#### [What the task asks]
Rewrite the records below, substituting "screen assistant" for every occurrence of "computer-use agent" and leaving everything else unchanged.

[Saved entries]

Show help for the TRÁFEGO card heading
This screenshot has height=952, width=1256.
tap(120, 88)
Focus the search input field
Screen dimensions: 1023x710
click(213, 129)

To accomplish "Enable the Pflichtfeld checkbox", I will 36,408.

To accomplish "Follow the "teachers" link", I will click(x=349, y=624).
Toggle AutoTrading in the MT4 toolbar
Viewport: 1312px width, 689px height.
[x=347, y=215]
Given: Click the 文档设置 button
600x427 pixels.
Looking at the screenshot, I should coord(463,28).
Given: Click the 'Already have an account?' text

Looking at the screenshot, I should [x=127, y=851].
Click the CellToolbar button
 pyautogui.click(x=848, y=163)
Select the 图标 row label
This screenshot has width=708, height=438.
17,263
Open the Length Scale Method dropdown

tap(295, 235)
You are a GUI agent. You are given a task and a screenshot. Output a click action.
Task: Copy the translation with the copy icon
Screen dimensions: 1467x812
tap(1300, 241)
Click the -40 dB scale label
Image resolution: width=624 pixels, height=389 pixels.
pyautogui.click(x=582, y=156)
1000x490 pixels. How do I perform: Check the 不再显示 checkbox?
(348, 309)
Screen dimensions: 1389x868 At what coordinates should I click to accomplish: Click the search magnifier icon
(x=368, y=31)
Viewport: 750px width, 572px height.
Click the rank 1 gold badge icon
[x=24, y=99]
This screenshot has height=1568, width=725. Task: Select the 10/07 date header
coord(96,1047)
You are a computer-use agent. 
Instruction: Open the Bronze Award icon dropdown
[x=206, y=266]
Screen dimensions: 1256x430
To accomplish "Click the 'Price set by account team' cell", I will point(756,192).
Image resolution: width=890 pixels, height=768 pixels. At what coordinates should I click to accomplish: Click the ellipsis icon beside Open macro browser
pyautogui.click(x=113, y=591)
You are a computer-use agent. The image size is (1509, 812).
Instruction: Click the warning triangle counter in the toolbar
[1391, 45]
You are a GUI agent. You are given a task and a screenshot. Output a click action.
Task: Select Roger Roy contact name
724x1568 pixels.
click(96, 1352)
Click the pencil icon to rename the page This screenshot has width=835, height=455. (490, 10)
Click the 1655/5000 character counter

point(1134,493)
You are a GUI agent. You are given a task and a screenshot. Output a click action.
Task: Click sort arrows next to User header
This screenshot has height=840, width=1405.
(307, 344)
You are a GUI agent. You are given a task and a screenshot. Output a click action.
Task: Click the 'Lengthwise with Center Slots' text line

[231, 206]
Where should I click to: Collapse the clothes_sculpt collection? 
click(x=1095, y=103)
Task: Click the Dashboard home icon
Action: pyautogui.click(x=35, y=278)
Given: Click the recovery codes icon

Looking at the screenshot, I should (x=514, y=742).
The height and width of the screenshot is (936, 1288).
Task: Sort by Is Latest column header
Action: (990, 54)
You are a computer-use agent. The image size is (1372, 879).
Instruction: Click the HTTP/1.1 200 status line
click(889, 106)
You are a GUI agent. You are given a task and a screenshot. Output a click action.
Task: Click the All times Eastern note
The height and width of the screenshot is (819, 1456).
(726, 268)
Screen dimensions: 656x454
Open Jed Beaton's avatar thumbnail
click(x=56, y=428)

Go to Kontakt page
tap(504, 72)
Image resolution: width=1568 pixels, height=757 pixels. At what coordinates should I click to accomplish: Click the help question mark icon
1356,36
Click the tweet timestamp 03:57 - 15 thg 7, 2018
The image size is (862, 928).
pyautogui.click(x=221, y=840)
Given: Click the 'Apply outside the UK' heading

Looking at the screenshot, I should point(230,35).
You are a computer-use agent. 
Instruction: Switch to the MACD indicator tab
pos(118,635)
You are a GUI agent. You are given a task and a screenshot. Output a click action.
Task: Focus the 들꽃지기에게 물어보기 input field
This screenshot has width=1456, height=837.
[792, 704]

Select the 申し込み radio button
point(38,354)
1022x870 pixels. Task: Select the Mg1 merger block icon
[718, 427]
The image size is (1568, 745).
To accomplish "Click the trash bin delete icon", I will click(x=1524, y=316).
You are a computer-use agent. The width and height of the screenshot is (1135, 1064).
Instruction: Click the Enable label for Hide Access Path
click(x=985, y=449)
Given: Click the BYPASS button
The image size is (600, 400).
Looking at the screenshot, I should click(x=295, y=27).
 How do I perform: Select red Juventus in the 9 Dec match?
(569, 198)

#### [Problem solution]
Show help for the TRÁFEGO card heading
This screenshot has height=952, width=1256.
tap(120, 88)
Focus the search input field
Screen dimensions: 1023x710
click(213, 129)

To accomplish "Enable the Pflichtfeld checkbox", I will 36,408.

To accomplish "Follow the "teachers" link", I will click(x=349, y=624).
Toggle AutoTrading in the MT4 toolbar
Viewport: 1312px width, 689px height.
[x=347, y=215]
Given: Click the 文档设置 button
600x427 pixels.
Looking at the screenshot, I should coord(463,28).
Given: Click the 'Already have an account?' text

Looking at the screenshot, I should [x=127, y=851].
Click the CellToolbar button
 pyautogui.click(x=848, y=163)
Select the 图标 row label
This screenshot has width=708, height=438.
17,263
Open the Length Scale Method dropdown

tap(295, 235)
You are a GUI agent. You are given a task and a screenshot. Output a click action.
Task: Copy the translation with the copy icon
Screen dimensions: 1467x812
tap(1300, 241)
Click the -40 dB scale label
Image resolution: width=624 pixels, height=389 pixels.
pyautogui.click(x=582, y=156)
1000x490 pixels. How do I perform: Check the 不再显示 checkbox?
(348, 309)
Screen dimensions: 1389x868 At what coordinates should I click to accomplish: Click the search magnifier icon
(x=368, y=31)
Viewport: 750px width, 572px height.
Click the rank 1 gold badge icon
[x=24, y=99]
This screenshot has height=1568, width=725. Task: Select the 10/07 date header
coord(96,1047)
You are a screen assistant. 
Instruction: Open the Bronze Award icon dropdown
[x=206, y=266]
Screen dimensions: 1256x430
To accomplish "Click the 'Price set by account team' cell", I will point(756,192).
Image resolution: width=890 pixels, height=768 pixels. At what coordinates should I click to accomplish: Click the ellipsis icon beside Open macro browser
pyautogui.click(x=113, y=591)
You are a screen assistant. The image size is (1509, 812).
Instruction: Click the warning triangle counter in the toolbar
[1391, 45]
You are a GUI agent. You are given a task and a screenshot. Output a click action.
Task: Select Roger Roy contact name
724x1568 pixels.
click(96, 1352)
Click the pencil icon to rename the page This screenshot has width=835, height=455. (490, 10)
Click the 1655/5000 character counter

point(1134,493)
You are a GUI agent. You are given a task and a screenshot. Output a click action.
Task: Click sort arrows next to User header
This screenshot has height=840, width=1405.
(307, 344)
You are a GUI agent. You are given a task and a screenshot. Output a click action.
Task: Click the 'Lengthwise with Center Slots' text line

[231, 206]
Where should I click to: Collapse the clothes_sculpt collection? 
click(x=1095, y=103)
Task: Click the Dashboard home icon
Action: pyautogui.click(x=35, y=278)
Given: Click the recovery codes icon

Looking at the screenshot, I should (x=514, y=742).
The height and width of the screenshot is (936, 1288).
Task: Sort by Is Latest column header
Action: (990, 54)
You are a screen assistant. The image size is (1372, 879).
Instruction: Click the HTTP/1.1 200 status line
click(889, 106)
You are a GUI agent. You are given a task and a screenshot. Output a click action.
Task: Click the All times Eastern note
The height and width of the screenshot is (819, 1456).
(726, 268)
Screen dimensions: 656x454
Open Jed Beaton's avatar thumbnail
click(x=56, y=428)

Go to Kontakt page
tap(504, 72)
Image resolution: width=1568 pixels, height=757 pixels. At what coordinates should I click to accomplish: Click the help question mark icon
1356,36
Click the tweet timestamp 03:57 - 15 thg 7, 2018
The image size is (862, 928).
pyautogui.click(x=221, y=840)
Given: Click the 'Apply outside the UK' heading

Looking at the screenshot, I should point(230,35).
You are a screen assistant. 
Instruction: Switch to the MACD indicator tab
pos(118,635)
You are a GUI agent. You are given a task and a screenshot. Output a click action.
Task: Focus the 들꽃지기에게 물어보기 input field
This screenshot has width=1456, height=837.
[792, 704]

Select the 申し込み radio button
point(38,354)
1022x870 pixels. Task: Select the Mg1 merger block icon
[718, 427]
The image size is (1568, 745).
To accomplish "Click the trash bin delete icon", I will click(x=1524, y=316).
You are a screen assistant. The width and height of the screenshot is (1135, 1064).
Instruction: Click the Enable label for Hide Access Path
click(x=985, y=449)
Given: Click the BYPASS button
The image size is (600, 400).
Looking at the screenshot, I should click(x=295, y=27).
 How do I perform: Select red Juventus in the 9 Dec match?
(569, 198)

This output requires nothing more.